Aujourd'hui, dans "Les coulisses de la politique", Olivier Beaumont analyse le retour en force d'une proposition ancienne : la TVA sociale. À quelques mois de l'élection présidentielle, plusieurs figures de poids relancent ce débat : Dominique Schelcher, PDG de Système U, Patrick Martin du Medef, et Bruno Le Maire remettent au goût du jour cette idée d'augmenter la TVA pour réduire les charges sur le travail.
De quoi s'agit-il concrètement ? L'idée consiste à augmenter de deux points le taux de TVA, sauf pour les produits de première nécessité, afin de financer la protection sociale différemment. En clair : taxer davantage la consommation pour taxer moins la production.
Mais pourquoi cette proposition ressurgit-elle maintenant ? Parce que les comptes sociaux sont dans le rouge et que la campagne présidentielle approche. C'est l'occasion de poser une question fondamentale : qui doit financer notre modèle social ? Le travail, la consommation, le capital, ou un mélange des trois ?
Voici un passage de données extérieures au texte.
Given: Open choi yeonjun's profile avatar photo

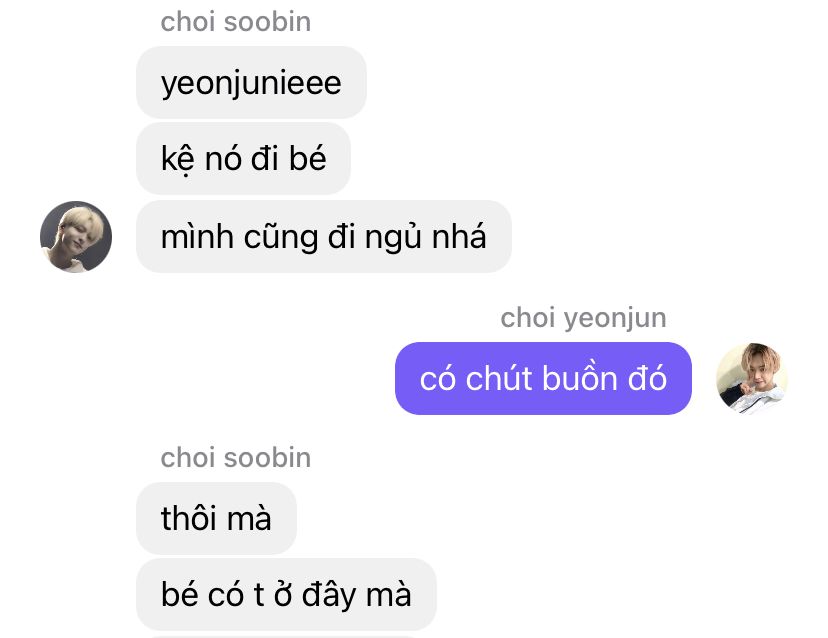Looking at the screenshot, I should point(752,379).
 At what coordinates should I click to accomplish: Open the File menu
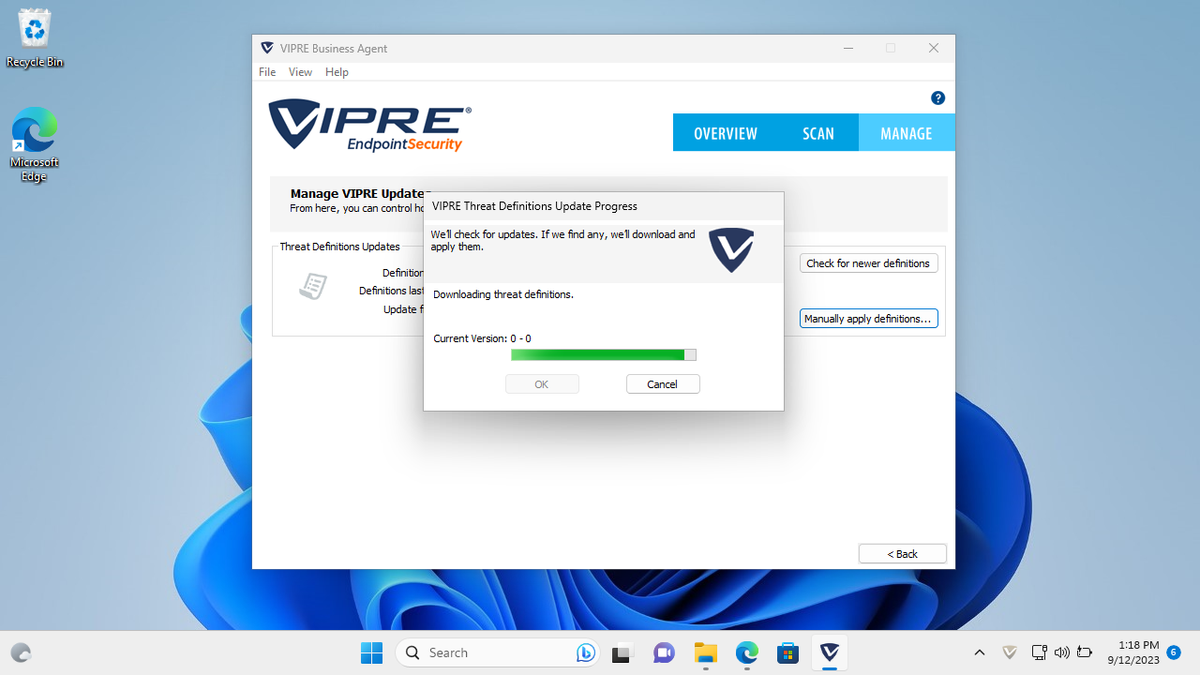click(266, 71)
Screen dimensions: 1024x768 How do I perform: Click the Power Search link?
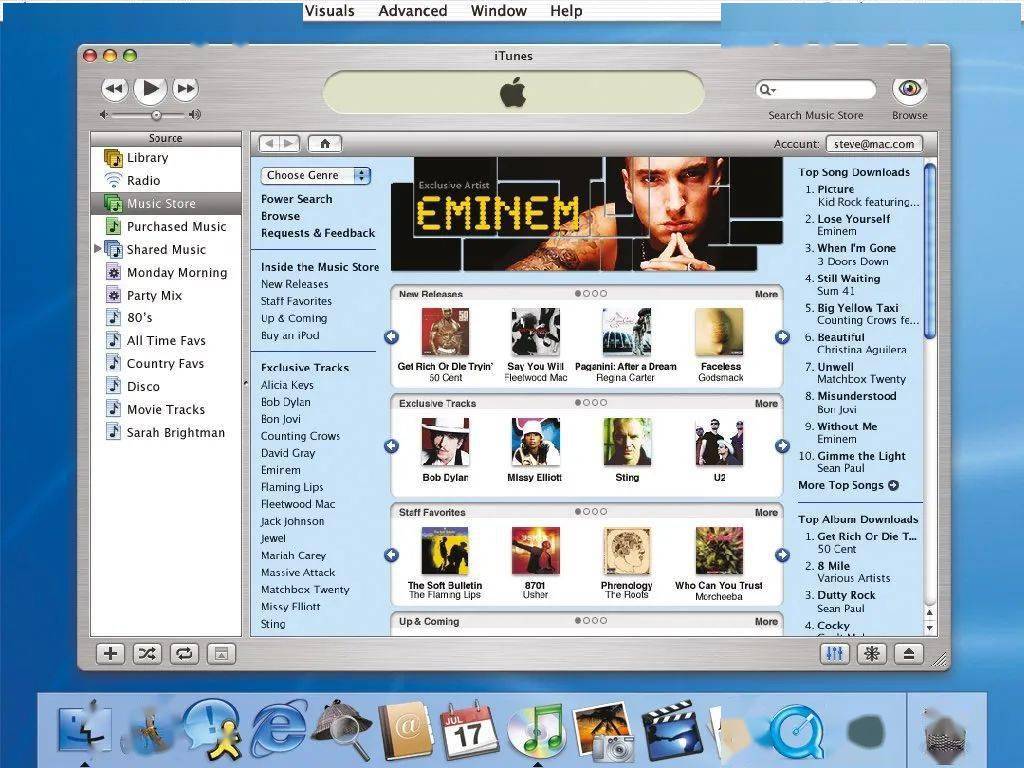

Cependant, cette idée ne fait pas l'unanimité. À droite, Bruno Retailleau y voit un moyen de rendre le travail plus compétitif. Mais à gauche et au Rassemblement national, on dénonce une hausse d'impôts déguisée qui pénaliserait surtout les consommateurs les plus modestes.
Du côté du gouvernement, Bercy reste prudent et préfère voir ce débat tranché dans le cadre de la présidentielle plutôt que dans le prochain budget.
Histoire de rappeler que les propositions fiscales peuvent coûter cher politiquement : en 2007, Nicolas Sarkozy s'était aventuré sur ce terrain juste après son élection. Le résultat ? Une cinquantaine de députés perdus aux législatives qui ont suivi.